▶ **What to work on**
• a. In the Infested Planet review, switch "hidden gem" to "buried treasure" and give the passage from "Finished: 15/1/22. Playtime: 17.4" to "it a whirl.".
• b. According to the Infested Planet review, how long does a single map last?
• c. Can you extend the Infested Planet review past its last sentence?

▶ **Selected passage**
========
Finished: 15/1/22. Playtime: 17.4 hours.

Infested Planet is a hidden gem and it's on sale for about three bucks right now so if you're interested at all go give it a whirl.

The thrust of the game is simple - it's a reduced RTS where you're tossed into command of a handful (roughly 3 to 10) marines and set to clear a randomly spawned cavern full of bugs. The map lasts about five to ten minutes, during which you'll turn the money from killing bugs into more marines, better marines, upgrades, and turrets. Then you do it again. Forever. There's no multiplayer, just one-off skirmishes, a story campaign, and a strategic campaign where the bugs develop technology to react to your onslaught on a multi-map basis. It's not a terribly deep game, but it's very engaging for its scope. One fascinating thing it does it is almost obsoletes micromanagement - for most given engagements, your marines will win or not based on strategic factors, like which direction the flow of bugs towards their objectives is taking vs. the approach vector you chose, or attributes you've bought for them like upgraded weapons or grenades, and very little on what you do with the marine once contact is made. Left alone, standing in position, a single marine can be an unapproachable tower for the bugs in the early game, only able to be overwhelmed if he's caught moving or multiple bug lines converge on him. Upgrades can keep that true for most of the campaign, until things really ramp up later.
========
▶ **Dataset records**
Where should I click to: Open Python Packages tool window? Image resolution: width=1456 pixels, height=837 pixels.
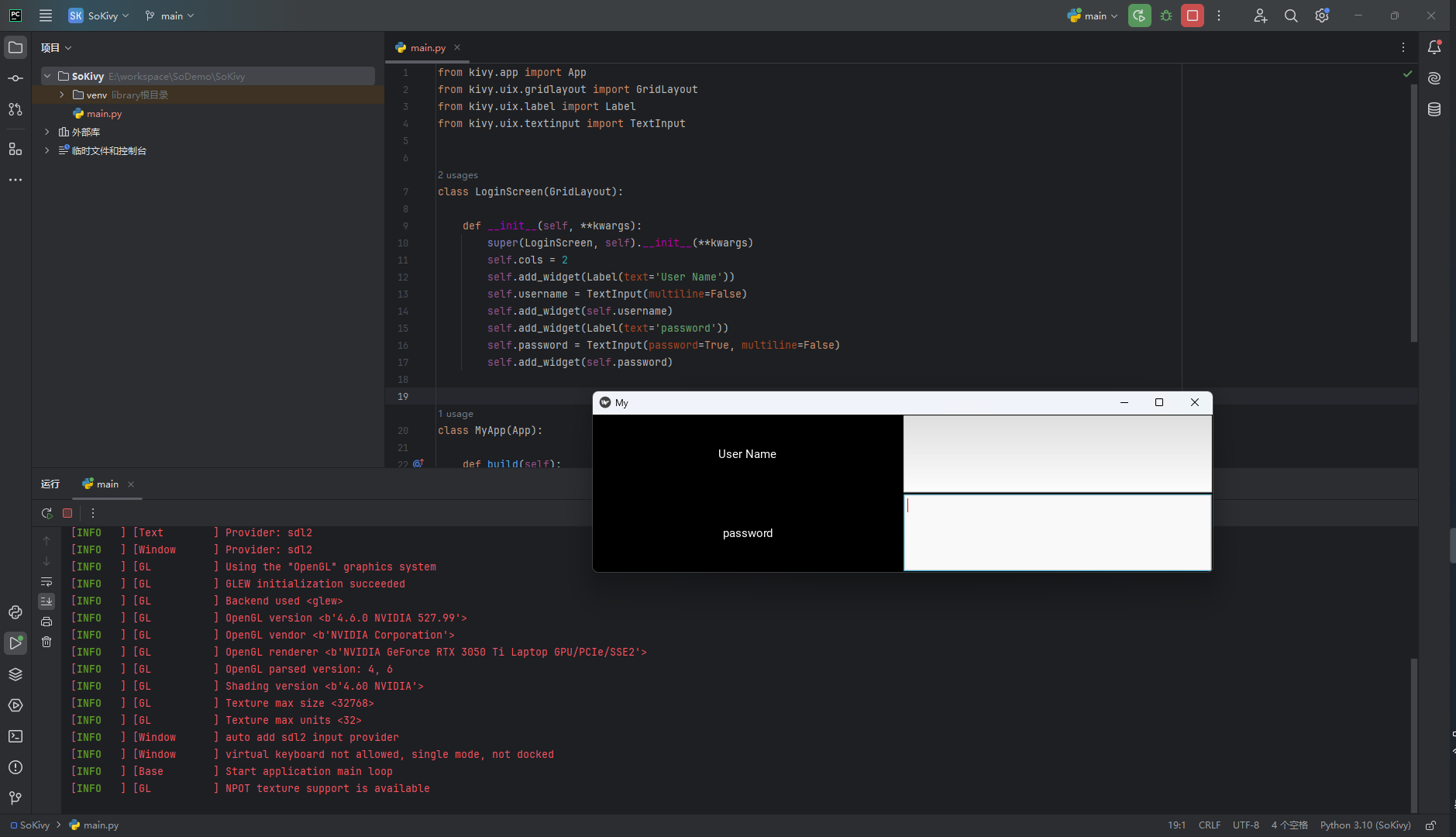[x=15, y=674]
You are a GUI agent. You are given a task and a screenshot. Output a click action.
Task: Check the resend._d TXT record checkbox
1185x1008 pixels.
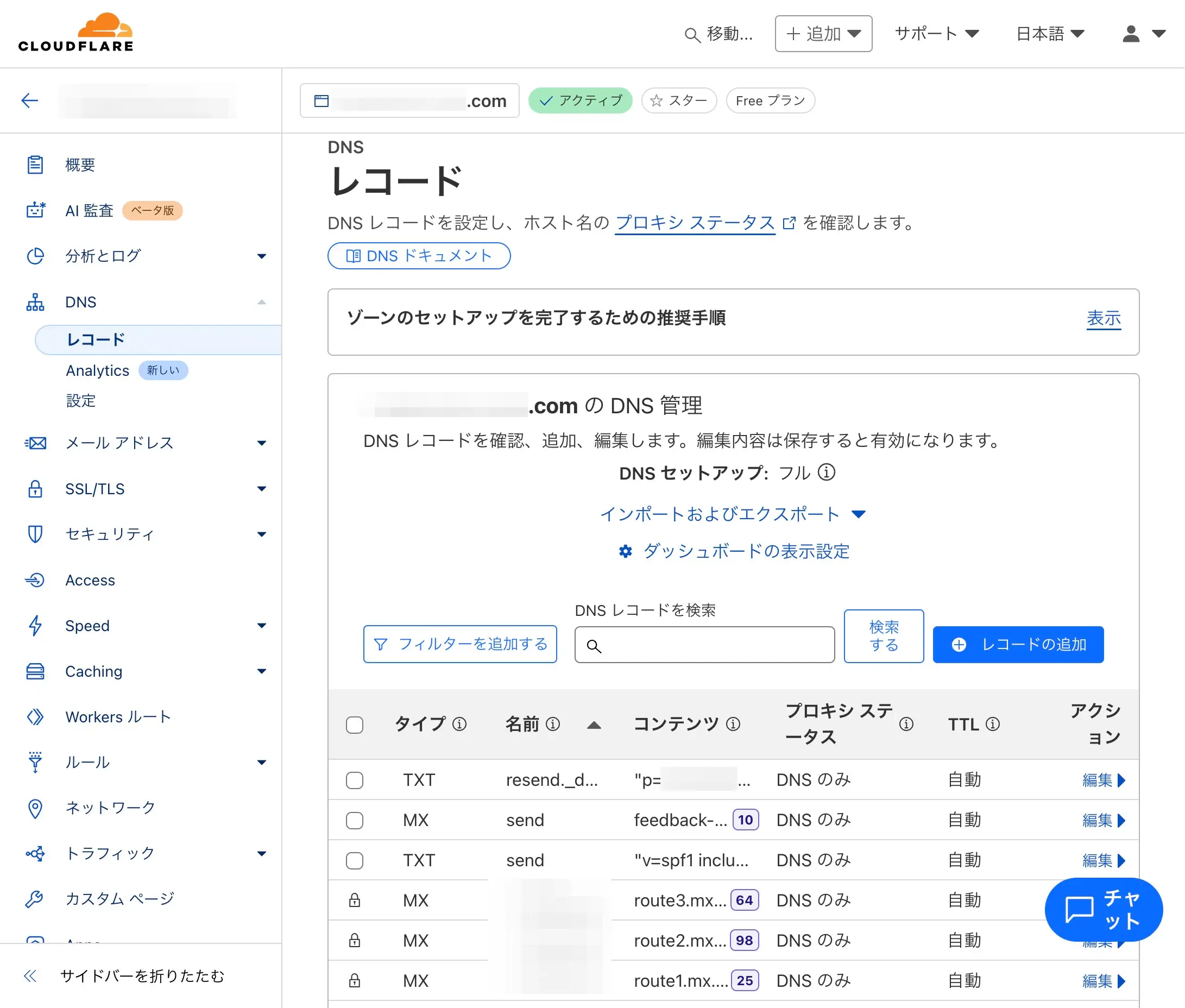click(354, 780)
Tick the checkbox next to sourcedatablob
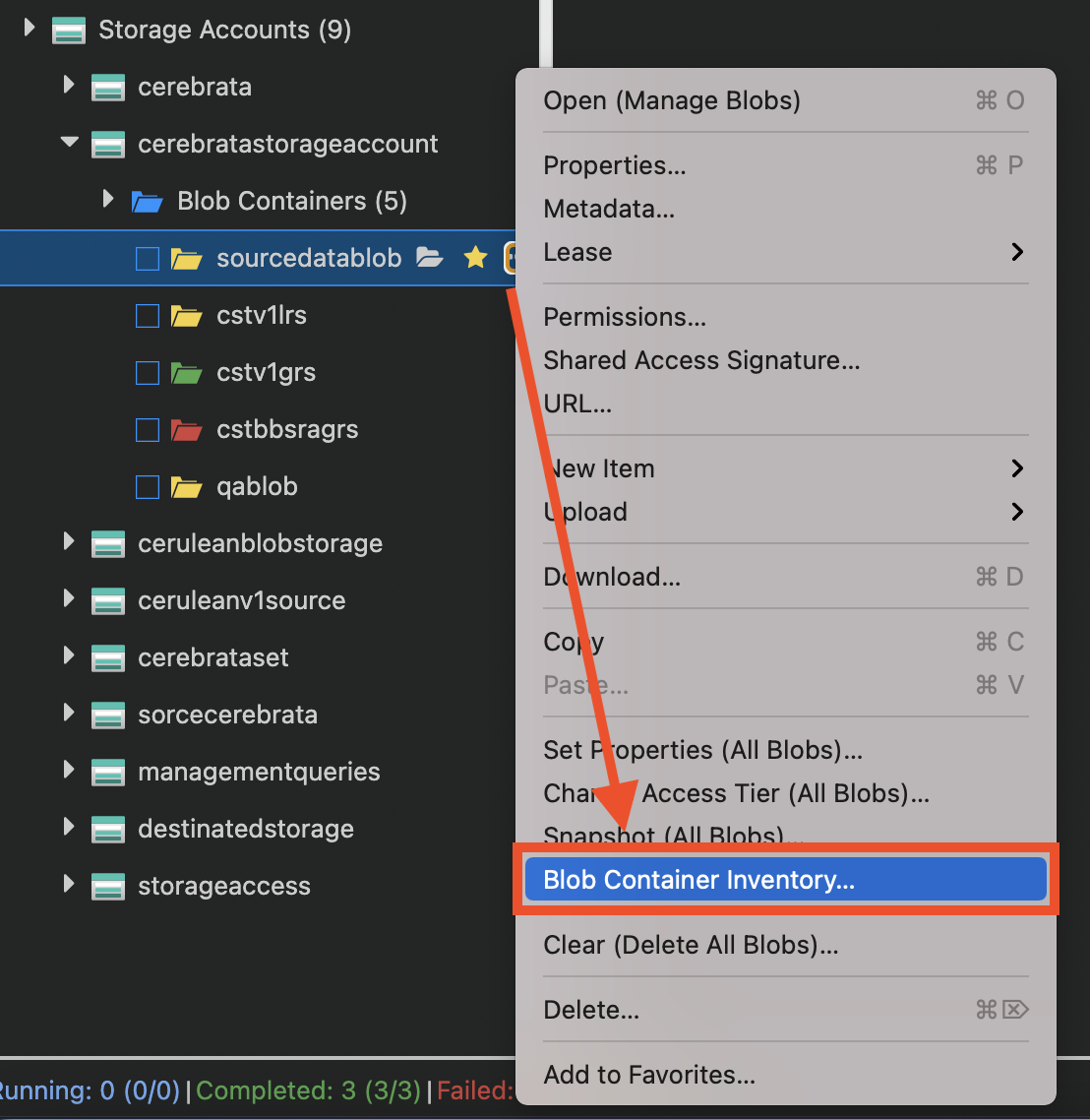This screenshot has width=1090, height=1120. pyautogui.click(x=146, y=258)
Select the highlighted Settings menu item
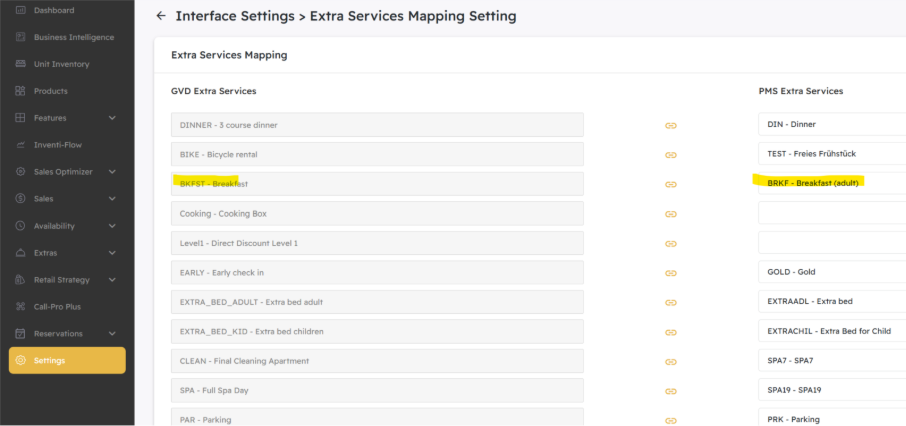The width and height of the screenshot is (906, 426). click(x=67, y=360)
========
▶ **Responses per task**
• a.
Finished: 15/1/22. Playtime: 17.4 hours.

Infested Planet is a buried treasure and it's on sale for about three bucks right now so if you're interested at all go give it a whirl.

• b. About five to ten minutes.

• c.
Upgrades themselves are investments of a cash maximum, and there's no way to permanently lose money you've attained, but every dollar you spend can be refunded at some cost, usually time. Move a marine back to a captured base to send him back up to the ship for a full refund. If the bugs destroy a turret or an upgrade on the map, you can repair it via placing marines in the area and then either continue to use it or sell it for its full value. It's an interesting system that lets you make strategic mistakes and hunker down, taking some tactical losses while you recenter your focus - and this is good, because on most maps, as you conquer, the bugs get new attributes to make the remaining ones harder or add new factors for you to deal with.

Infested Planet is an RTS reduced to its most basic elements, which then set about making those most basic elements shine as brightly as they possibly can, and I think it pretty well succeeds in it. The one-minute video on the Steam page is a perfectly good, if a little goofy, showcase of the game.

Platinum wasn't an issue, and the game did not outstay its welcome. Beating the campaign, a secondary challenge each for most of the maps, and a few optional hard mode maps was sufficient to pack it away. That's pretty much all there is to say on that.

Check it out. Maybe buy it. It's cheap as anything and goes on sale pretty frequently.